Document text:
****************************************

“When Demetrius returned from Leucadia and Corcyra to Athens, the Athenians received him not only with incense and garlands and libations, but they even sent out processional choruses, and greeted him with Ithyphallic hymns and dances. Stationed by his chariot-wheels, they sang and danced and chanted that he alone was a real god; the rest were sleeping or were on a journey, or did not exist: they called him son of Poseidon and Aphrodite, eminent for beauty, universal in his goodness to mankind; then they prayed and besought and supplicated him like a god.”
The hymn of worship which Athenaeus evidently disapproved has been preserved, and turned into English by the accomplished J.A. Symonds on account of its rare and interesting versification. It belongs to the class of Prosodia, or processional hymns, which the greatest poets delighted to produce, and which were sung at religious festivals by young men and maidens, marching to the shrines in time with the music, their locks crowned with wreaths of olive, myrtle, or oleander; their white robes shining in the sun.
“See how the mightiest
gods, and best beloved,
Towards
our town are winging!
For lo! Demeter
and Demetrius
This glad
day is bringing!

****************************************

Collected data
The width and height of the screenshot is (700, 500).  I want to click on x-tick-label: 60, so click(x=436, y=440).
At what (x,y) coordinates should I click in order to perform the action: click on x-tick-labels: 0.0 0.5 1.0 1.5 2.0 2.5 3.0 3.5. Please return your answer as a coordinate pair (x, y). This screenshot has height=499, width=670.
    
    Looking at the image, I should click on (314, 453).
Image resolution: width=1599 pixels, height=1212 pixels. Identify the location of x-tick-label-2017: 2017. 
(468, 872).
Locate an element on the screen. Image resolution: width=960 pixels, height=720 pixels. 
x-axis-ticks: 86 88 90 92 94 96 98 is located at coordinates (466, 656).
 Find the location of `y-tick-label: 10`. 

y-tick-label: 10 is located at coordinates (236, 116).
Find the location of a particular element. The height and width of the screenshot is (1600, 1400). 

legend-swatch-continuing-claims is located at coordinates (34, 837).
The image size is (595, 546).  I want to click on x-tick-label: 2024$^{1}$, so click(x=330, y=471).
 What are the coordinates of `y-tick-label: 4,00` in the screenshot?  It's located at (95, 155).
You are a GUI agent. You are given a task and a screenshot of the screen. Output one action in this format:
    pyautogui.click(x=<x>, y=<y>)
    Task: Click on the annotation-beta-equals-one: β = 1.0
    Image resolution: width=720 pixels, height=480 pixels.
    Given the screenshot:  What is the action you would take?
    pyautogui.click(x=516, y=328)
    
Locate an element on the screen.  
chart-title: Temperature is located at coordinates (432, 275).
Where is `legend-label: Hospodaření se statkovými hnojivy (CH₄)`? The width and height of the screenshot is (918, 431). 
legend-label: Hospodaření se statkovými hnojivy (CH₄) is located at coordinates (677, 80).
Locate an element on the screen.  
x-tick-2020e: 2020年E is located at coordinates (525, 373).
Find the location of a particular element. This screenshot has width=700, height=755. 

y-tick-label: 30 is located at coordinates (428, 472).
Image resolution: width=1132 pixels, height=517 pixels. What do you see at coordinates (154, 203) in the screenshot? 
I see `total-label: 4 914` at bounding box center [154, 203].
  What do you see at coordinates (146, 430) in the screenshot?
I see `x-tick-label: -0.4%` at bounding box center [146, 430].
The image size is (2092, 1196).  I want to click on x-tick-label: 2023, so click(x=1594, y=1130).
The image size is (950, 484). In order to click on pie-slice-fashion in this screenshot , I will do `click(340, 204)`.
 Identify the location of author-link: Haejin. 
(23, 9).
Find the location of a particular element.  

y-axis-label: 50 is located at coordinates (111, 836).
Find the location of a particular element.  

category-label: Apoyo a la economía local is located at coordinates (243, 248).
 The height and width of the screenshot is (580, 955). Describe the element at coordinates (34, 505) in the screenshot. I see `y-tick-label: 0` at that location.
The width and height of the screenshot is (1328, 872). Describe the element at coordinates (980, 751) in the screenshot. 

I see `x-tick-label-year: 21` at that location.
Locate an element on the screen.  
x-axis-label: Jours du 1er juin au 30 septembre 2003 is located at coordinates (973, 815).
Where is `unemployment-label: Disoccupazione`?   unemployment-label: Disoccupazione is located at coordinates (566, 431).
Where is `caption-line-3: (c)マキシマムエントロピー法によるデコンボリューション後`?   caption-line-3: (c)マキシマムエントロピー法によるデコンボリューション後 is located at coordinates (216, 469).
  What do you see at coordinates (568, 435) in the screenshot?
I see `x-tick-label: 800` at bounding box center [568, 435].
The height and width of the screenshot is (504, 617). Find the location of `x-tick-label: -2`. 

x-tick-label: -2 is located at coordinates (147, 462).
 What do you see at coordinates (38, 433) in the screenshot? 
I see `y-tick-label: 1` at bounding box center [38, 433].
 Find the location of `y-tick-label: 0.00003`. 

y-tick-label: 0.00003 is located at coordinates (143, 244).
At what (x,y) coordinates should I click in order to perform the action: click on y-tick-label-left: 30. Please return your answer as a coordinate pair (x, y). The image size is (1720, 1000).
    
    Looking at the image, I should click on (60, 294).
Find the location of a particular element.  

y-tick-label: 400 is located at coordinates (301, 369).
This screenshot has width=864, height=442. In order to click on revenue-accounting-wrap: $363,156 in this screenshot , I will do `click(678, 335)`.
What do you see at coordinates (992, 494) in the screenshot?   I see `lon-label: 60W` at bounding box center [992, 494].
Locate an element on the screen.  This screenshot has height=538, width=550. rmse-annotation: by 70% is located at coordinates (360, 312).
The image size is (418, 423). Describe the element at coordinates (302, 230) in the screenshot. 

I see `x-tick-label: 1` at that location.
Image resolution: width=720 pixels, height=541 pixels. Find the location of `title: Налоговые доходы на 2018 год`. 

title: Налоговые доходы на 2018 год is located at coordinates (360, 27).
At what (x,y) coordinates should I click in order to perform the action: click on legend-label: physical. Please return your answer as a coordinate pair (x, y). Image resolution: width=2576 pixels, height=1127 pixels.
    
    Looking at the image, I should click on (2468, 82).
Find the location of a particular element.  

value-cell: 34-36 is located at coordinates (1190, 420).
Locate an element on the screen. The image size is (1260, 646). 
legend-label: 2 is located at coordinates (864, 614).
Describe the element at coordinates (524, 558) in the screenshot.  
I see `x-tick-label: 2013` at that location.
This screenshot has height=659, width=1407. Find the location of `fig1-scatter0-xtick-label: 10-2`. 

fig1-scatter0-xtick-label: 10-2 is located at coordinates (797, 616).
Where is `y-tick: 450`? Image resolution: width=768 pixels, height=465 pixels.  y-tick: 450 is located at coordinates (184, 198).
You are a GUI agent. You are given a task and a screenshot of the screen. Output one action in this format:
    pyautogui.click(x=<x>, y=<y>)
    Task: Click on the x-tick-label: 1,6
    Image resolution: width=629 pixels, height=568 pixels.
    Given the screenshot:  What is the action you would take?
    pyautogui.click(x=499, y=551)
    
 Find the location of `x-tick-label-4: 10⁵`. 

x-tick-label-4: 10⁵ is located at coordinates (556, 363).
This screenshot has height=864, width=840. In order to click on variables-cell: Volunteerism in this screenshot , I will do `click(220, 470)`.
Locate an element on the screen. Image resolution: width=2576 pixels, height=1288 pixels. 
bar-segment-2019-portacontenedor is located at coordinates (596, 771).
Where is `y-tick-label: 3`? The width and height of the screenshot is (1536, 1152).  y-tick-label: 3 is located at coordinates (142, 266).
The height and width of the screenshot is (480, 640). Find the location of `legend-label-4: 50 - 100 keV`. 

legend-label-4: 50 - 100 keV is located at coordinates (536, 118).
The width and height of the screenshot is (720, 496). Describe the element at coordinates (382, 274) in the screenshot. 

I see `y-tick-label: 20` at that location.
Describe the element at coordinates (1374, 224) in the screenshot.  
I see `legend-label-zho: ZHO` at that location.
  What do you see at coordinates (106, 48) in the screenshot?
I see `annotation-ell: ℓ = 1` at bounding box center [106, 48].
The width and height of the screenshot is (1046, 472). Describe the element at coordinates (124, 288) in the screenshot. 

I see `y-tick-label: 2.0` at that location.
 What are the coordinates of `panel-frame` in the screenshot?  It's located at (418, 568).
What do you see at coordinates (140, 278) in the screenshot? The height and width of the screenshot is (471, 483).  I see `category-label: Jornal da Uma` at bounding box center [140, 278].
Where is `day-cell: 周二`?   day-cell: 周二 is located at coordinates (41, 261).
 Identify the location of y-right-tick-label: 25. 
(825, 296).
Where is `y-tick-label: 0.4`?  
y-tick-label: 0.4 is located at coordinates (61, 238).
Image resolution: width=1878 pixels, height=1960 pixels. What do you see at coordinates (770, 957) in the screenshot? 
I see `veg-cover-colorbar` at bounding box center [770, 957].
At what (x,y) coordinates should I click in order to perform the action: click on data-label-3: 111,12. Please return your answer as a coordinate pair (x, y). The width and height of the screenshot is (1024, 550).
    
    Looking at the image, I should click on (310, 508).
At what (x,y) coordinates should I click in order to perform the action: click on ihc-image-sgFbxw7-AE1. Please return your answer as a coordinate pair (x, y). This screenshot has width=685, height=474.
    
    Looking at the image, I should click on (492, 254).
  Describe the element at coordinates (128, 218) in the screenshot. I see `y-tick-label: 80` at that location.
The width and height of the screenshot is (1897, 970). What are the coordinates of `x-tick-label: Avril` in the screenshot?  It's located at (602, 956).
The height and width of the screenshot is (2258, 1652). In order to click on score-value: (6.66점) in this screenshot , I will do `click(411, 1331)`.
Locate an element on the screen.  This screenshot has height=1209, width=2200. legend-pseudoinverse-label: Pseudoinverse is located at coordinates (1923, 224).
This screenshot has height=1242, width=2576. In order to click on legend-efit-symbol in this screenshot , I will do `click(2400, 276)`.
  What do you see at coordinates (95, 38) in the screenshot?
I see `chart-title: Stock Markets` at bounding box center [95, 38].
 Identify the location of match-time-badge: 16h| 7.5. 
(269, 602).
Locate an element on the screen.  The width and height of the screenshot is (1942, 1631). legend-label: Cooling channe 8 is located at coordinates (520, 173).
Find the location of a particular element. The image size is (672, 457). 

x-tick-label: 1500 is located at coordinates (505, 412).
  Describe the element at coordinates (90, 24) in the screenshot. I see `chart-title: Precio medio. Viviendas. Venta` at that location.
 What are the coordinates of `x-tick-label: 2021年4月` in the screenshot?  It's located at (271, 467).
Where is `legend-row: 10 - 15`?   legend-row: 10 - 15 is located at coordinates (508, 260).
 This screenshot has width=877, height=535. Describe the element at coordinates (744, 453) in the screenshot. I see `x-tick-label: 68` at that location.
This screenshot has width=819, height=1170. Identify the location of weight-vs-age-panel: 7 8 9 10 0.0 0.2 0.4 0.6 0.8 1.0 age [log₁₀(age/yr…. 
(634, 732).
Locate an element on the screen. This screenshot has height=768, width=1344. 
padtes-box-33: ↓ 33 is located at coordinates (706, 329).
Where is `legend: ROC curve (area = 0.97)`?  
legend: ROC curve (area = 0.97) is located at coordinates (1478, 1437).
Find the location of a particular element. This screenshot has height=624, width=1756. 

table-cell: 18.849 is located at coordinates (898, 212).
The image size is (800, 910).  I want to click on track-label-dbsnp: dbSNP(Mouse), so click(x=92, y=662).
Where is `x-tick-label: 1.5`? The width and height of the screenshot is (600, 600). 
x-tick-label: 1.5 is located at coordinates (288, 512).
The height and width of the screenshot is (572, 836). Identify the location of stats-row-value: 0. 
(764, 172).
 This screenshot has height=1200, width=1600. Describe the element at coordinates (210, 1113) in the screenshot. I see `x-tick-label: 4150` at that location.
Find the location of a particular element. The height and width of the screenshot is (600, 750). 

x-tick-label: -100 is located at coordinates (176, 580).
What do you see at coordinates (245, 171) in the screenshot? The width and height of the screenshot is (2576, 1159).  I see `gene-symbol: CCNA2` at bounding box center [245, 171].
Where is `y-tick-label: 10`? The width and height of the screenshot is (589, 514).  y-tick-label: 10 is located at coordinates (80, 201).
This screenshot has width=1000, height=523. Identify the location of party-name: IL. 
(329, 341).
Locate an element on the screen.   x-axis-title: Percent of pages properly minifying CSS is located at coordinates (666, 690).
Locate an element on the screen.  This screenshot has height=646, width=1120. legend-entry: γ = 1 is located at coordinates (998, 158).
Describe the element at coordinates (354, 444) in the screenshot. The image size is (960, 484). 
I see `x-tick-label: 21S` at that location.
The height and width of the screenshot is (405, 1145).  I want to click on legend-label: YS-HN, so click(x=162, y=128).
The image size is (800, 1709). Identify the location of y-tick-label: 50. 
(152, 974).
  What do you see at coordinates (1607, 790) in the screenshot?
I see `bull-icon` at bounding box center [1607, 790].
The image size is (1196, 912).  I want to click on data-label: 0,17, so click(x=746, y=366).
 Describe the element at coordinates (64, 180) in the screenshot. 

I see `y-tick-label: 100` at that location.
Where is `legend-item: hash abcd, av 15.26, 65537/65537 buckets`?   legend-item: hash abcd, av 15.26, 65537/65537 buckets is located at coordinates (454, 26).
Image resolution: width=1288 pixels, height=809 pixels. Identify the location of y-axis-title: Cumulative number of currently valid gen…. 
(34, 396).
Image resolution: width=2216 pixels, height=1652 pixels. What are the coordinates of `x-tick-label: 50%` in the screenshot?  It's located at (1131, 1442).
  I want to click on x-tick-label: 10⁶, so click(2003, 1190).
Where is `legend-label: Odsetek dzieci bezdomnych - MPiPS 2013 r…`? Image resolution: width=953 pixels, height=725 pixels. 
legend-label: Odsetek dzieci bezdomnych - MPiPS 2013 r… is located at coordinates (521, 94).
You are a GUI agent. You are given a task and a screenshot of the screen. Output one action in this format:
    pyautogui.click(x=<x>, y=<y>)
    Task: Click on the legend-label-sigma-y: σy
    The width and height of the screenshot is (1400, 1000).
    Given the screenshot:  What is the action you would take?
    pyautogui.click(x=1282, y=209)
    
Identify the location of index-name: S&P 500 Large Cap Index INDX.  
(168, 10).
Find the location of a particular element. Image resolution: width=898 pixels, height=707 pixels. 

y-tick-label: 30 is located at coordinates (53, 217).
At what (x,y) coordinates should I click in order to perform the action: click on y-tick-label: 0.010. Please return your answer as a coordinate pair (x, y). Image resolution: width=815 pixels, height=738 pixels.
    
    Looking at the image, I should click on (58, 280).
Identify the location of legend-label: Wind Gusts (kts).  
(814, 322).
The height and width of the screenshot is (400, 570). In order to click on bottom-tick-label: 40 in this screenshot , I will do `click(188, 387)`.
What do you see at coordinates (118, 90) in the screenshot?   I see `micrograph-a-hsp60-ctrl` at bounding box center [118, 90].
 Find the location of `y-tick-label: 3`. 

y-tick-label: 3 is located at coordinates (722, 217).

****************************************

Required tasks:
**1.** Restate the paragraph of the passage on Demetrius that begins "The hymn of worship which Athenaeus" as a brief bulleted list, retaining its main facts.
**2.** For each statement, indicate whether the passage on Demetrius supports it, answering yes or no and quoting the words that decide the matter: (a) Demetrius came back to Athens from Leucadia and Corcyra. (b) Symonds translated the hymn because of its religious importance. (c) Processional hymns were sung by old men at religious festivals.
**3.** Transcribe the portion of the passage on Demetrius starting at "The hymn of" and ending at "day is bringing!".
None of the lines above is required for this work.

Exercise results:
**1.**
- Athenaeus evidently disapproved of the hymn of worship, but it has been preserved.
- J.A. Symonds translated it into English because of its rare and interesting versification.
- It belongs to the Prosodia, or processional hymns, which the greatest poets delighted to produce.
- Such hymns were sung at religious festivals by young men and maidens marching to the shrines in time with the music.
- The singers wore wreaths of olive, myrtle, or oleander and white robes shining in the sun.

**2.**
(a) Yes: "When Demetrius returned from Leucadia and Corcyra to Athens"
(b) No: "on account of its rare and interesting versification"
(c) No: "sung at religious festivals by young men and maidens"

**3.**
The hymn of worship which Athenaeus evidently disapproved has been preserved, and turned into English by the accomplished J.A. Symonds on account of its rare and interesting versification. It belongs to the class of Prosodia, or processional hymns, which the greatest poets delighted to produce, and which were sung at religious festivals by young men and maidens, marching to the shrines in time with the music, their locks crowned with wreaths of olive, myrtle, or oleander; their white robes shining in the sun.
“See how the mightiest
gods, and best beloved,
Towards
our town are winging!
For lo! Demeter
and Demetrius
This glad
day is bringing!